**СПИСОК ЗАДАНИЙ**
A: В каком городе Бонапарт, согласно фрагменту о его политике в Италии, выступил с речью за несколько дней до провозглашения Цизальпинской республики?
B: Продолжите фрагмент о политике Бонапарта в Италии после его последней фразы.

**ФРАГМЕНТ СТРАНИЦЫ**
▬▬▬▬▬▬▬▬▬▬
Своей социальной опорой на занятых итальянских территориях Бонапарт сделал умеренно и консервативно настроенную буржуазию и дворянство. За несколько дней до провозглашения Цизальпинской республики в июне 1797 г. Бонапарт успокоил и ободрил эти слои, заявив в речи в Милане, что «богатый и дворянин не должны считать себя ниже всякого другого, кем бы он ни был» [53] АВПР, ф. Сношения России с Сардинией, 1797 г., д. 133, л. 139.
. Именно представители этих слоев общества заняли большинство мест в государственном аппарате Цизальпинской и Лигурийской республик — как в правительстве, так и на местах, во вновь созданных муниципалитетах. «Все дышит умеренностью и идеей уважения лиц, обладающих собственностью, и примирения дворян и зажиточных с рождающейся республикой», — писал в 1797 г. выразитель настроений этих кругов Пьетро Верри [54] Цит. по: R. De Felice. Op. cit., p. 27.
.
▬▬▬▬▬▬▬▬▬▬
**ЗАПИСИ**
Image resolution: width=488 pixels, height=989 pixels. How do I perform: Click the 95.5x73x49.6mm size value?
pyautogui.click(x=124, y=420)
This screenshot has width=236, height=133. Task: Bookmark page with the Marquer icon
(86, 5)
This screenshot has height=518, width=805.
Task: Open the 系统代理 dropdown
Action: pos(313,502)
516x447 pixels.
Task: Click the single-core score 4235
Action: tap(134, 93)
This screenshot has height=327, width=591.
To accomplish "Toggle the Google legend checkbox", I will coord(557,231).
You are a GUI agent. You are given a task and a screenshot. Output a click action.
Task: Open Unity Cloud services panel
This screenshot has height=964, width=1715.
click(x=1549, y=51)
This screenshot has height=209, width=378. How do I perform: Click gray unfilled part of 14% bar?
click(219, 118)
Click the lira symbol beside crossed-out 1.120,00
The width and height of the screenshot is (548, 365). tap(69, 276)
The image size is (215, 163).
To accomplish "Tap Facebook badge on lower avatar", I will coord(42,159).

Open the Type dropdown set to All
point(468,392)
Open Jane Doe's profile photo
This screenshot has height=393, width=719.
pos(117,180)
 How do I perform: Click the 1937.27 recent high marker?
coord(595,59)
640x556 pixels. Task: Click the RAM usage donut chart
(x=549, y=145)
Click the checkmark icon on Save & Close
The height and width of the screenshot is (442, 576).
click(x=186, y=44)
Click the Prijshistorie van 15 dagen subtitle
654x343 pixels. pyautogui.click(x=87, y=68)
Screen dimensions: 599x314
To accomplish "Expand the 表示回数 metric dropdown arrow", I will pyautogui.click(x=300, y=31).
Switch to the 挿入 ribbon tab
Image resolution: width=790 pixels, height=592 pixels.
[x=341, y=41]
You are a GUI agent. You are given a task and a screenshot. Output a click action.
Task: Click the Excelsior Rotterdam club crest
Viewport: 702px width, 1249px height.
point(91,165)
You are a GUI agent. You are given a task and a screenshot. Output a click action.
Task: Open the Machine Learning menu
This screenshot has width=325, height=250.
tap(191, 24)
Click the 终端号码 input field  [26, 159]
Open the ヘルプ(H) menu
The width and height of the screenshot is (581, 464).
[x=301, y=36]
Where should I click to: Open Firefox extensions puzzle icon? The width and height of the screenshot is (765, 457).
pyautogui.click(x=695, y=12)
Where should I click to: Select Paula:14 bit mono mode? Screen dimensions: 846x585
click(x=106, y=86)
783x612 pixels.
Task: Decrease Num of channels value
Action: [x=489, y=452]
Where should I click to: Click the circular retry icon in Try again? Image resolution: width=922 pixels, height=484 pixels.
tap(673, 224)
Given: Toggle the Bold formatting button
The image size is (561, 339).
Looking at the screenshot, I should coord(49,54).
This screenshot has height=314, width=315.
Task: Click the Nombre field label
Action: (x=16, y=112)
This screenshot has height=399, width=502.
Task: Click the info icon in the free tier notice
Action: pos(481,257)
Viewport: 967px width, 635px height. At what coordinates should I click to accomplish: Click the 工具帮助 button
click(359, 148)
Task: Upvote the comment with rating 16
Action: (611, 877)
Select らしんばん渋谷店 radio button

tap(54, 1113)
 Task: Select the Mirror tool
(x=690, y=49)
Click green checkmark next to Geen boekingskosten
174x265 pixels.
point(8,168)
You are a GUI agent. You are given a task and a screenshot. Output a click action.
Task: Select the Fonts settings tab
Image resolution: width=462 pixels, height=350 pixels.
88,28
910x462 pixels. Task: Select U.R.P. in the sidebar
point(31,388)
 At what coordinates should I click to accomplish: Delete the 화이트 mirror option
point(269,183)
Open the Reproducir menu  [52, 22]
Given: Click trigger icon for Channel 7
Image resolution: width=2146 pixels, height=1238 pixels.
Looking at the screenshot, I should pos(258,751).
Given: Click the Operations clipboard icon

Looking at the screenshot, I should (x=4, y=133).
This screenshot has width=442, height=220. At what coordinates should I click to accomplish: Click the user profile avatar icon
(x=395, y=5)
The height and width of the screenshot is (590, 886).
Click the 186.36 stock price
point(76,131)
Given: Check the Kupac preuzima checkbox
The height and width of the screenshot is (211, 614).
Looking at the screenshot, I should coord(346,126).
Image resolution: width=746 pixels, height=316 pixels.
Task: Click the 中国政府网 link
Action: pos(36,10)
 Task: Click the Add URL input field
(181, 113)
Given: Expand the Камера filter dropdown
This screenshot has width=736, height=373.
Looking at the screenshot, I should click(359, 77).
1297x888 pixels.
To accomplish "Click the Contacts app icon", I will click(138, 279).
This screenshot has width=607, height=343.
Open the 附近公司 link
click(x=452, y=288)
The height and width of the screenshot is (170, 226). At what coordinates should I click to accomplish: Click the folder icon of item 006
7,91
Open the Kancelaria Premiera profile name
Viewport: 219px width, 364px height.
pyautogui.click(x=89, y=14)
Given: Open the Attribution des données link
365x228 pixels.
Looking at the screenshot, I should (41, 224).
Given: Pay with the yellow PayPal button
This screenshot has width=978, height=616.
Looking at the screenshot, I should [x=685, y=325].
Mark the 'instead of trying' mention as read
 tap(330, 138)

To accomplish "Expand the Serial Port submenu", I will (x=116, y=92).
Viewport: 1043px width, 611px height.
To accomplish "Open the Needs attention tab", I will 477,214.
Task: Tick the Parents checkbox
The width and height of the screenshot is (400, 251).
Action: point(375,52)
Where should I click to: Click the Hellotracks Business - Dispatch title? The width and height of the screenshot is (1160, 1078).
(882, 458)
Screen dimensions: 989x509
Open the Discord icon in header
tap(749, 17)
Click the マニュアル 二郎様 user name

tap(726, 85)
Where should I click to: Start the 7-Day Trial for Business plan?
▬▬▬▬▬▬▬▬▬▬
**ОТВЕТЫ**
A: В Милане.

B:
Чтобы привести социальную структуру в известное соответствие с новыми политическими институтами, расширить поле деятельности буржуазии и укрепить ее положение, были ликвидированы архаические правовые нормы, обеспечивавшие неприкосновенность и неотчуждаемость феодальной собственности — фидейкомиссы, майораты, право «мертвой руки»; вводился гражданский брак, женщины уравнивались в правах с мужчинами при завещании наследства. Все религиозные ордена и корпорации были упразднены и их имущество конфисковано. Правительство Цизальпинской республики, вынужденное под давлением острых финансовых трудностей приступить к распродаже образовавшегося таким образом фонда «национальных имуществ», не позаботилось о том, чтобы привлечь на свою сторону крестьянство и мелкобуржуазные слои: церковные земли прибрали к рукам французские военные поставщики, должностные лица, спекулянты и отчасти крупная буржуазия.
Этими мерами ограничивались в основном социальные преобразования в республиках. Бонапарт и его преемники на посту командующего французской армией в Италии устраняли всякую возможность проведения революционных преобразований, которые отвечали бы интересам народных масс. Делая ставку на богатых собственников, которых он хотел превратить в главную опору французской гегемонии в стране, Бонапарт стремился не допустить дальнейшего подъема демократического и республиканского движения и обуздать тех революционно настроенных патриотов, чей голос все громче раздавался в Милане.
В первые же месяцы после падения старых порядков в Северной и Центральной Италии в итальянском патриотическом движении наметились два направления. К одному (олицетворявшемуся Пьетро Верри, Мельци, Греппи, Марескальки) принадлежали те патриоты, которые, желая видеть Италию свободной и независимой, надеялись добиться этой цели постепенно и с помощью умеренных методов. Эти люди были, по красноречивому признанию Мелькиорре Джойя, «менее врагами аристократии, чем друзьями плебса» [55] М. Cioja. Quadro politico di Milano. Milano, 1798, p. 50.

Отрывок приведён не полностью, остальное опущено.